Data Access

Overview

This section sets out Reclink’s approach to providing data to partners, funders and researchers. Data will generally not be provided outside the arrangements set out here. There is a cost associated with the provision of data and this will be discussed at the time we discuss the data requirements for your project or funding.

Data Access Agreement

Prior to being provided with data by Reclink you will be required to sign our data access agreement. A copy of the agreement will be provided when we discuss your data needs.

Data Lake

Reclink maintains a “data lake” which contains cleaned data on participants, programs, surveys and related data. All data in the data lake is de-identified. No identified data will be provided to 3rd parties. No direct access to the data lake is provided to 3rd parties.

Data Tiers

Reclink provides data in 4 tiers to 3rd parties:

  • Tier 1: This is data in the form of reports and analysis. That is, Reclink conducts the analysis to agreed requirements and at agreed cost and provides the end results to you;
  • Tier 2: Summarised and aggregated data provided in a DuckDB database provided from Mother Duck. You are responsible for accessing the data using your own tools;
  • Tier 3: Non-summarised data provided in a DuckDB database provided from Mother Duck. You are responsible for accessing and analysing the data using your own tools;
  • Custom Access: On rare occasions we may, with prior agreement, provide access to extended datasets or specific aggregations. We are generally reluctant to do this and it will be charged at agreed cost if we do agree to provide it.

DuckDB and Mother Duck

DuckDB and Mother Duck are our standard way of providing data.
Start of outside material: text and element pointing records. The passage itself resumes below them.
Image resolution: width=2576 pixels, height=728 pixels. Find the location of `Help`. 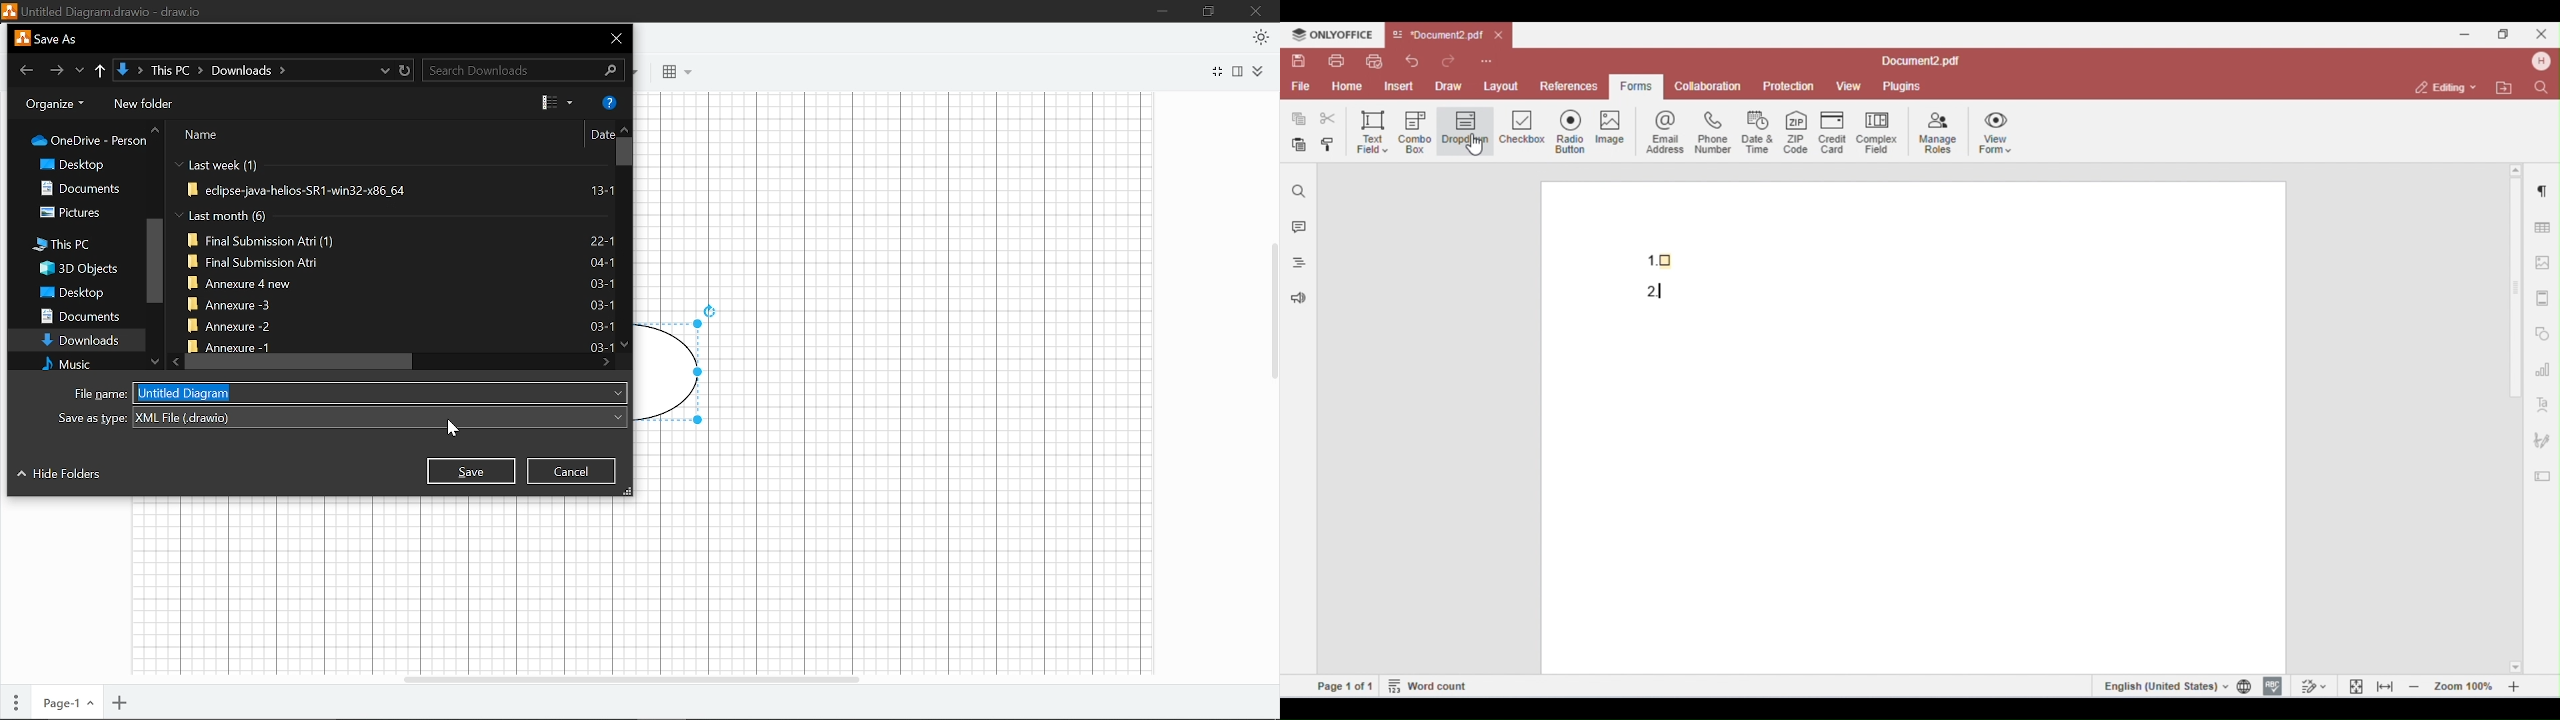

Help is located at coordinates (607, 102).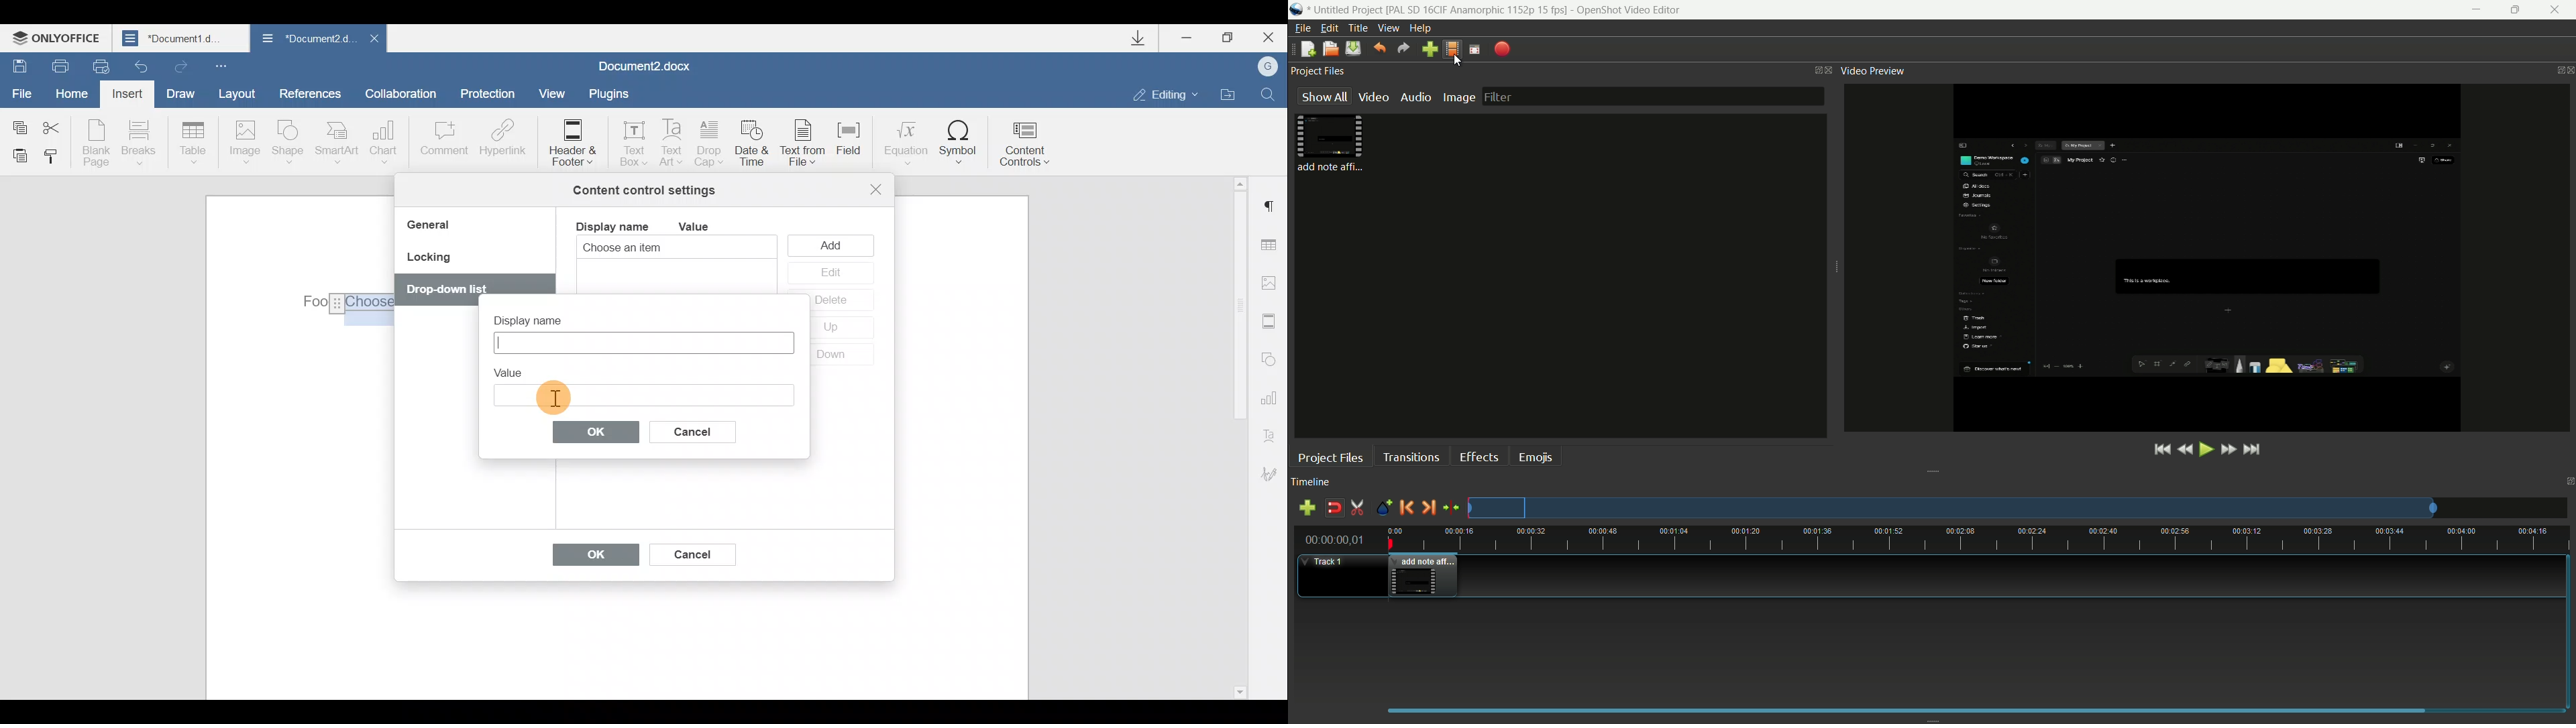 Image resolution: width=2576 pixels, height=728 pixels. What do you see at coordinates (59, 125) in the screenshot?
I see `Cut` at bounding box center [59, 125].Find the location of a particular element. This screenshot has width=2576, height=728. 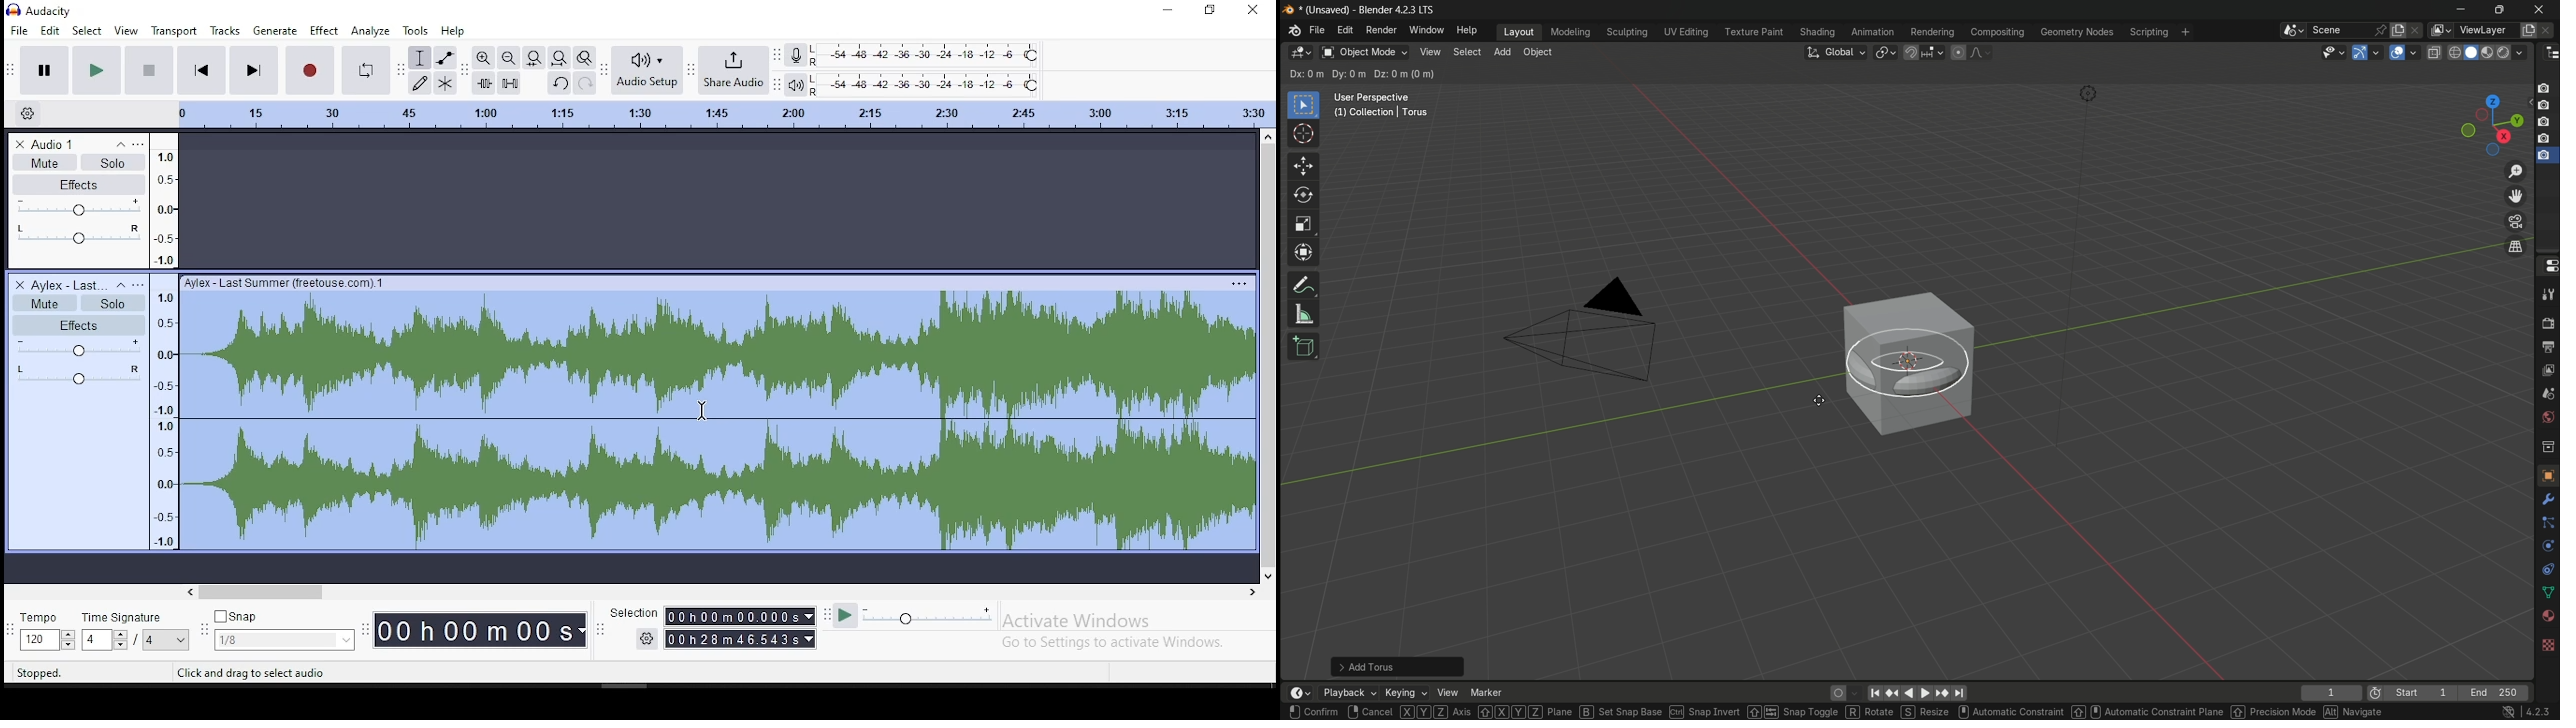

Start 1 is located at coordinates (2425, 693).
You can directly address DuckDB using, for instance, a Python package, an R package or a CLI tool provided by DuckDB. There are numerous other extensions allowing access from, among others, PowerBI and Tableau. You can also attach to DuckDB databases in Mother Duck using the Mother Duck extension together with a local DuckDB instance. Querying is with an extended set of SQL which is well documented on the DuckDB and Mother Duck sites. Reclink does not provide support for writing SQL queries to address the data. All access is read-only, requiring you to perform any write operations locally.

Data Documentation

Reclink maintains data documentation to help users understand the data they are working with. This is provided in the form of a website. It details each table available, provides details of the columns in the data and shows the lineage for the tables and, where appropriate, the columns.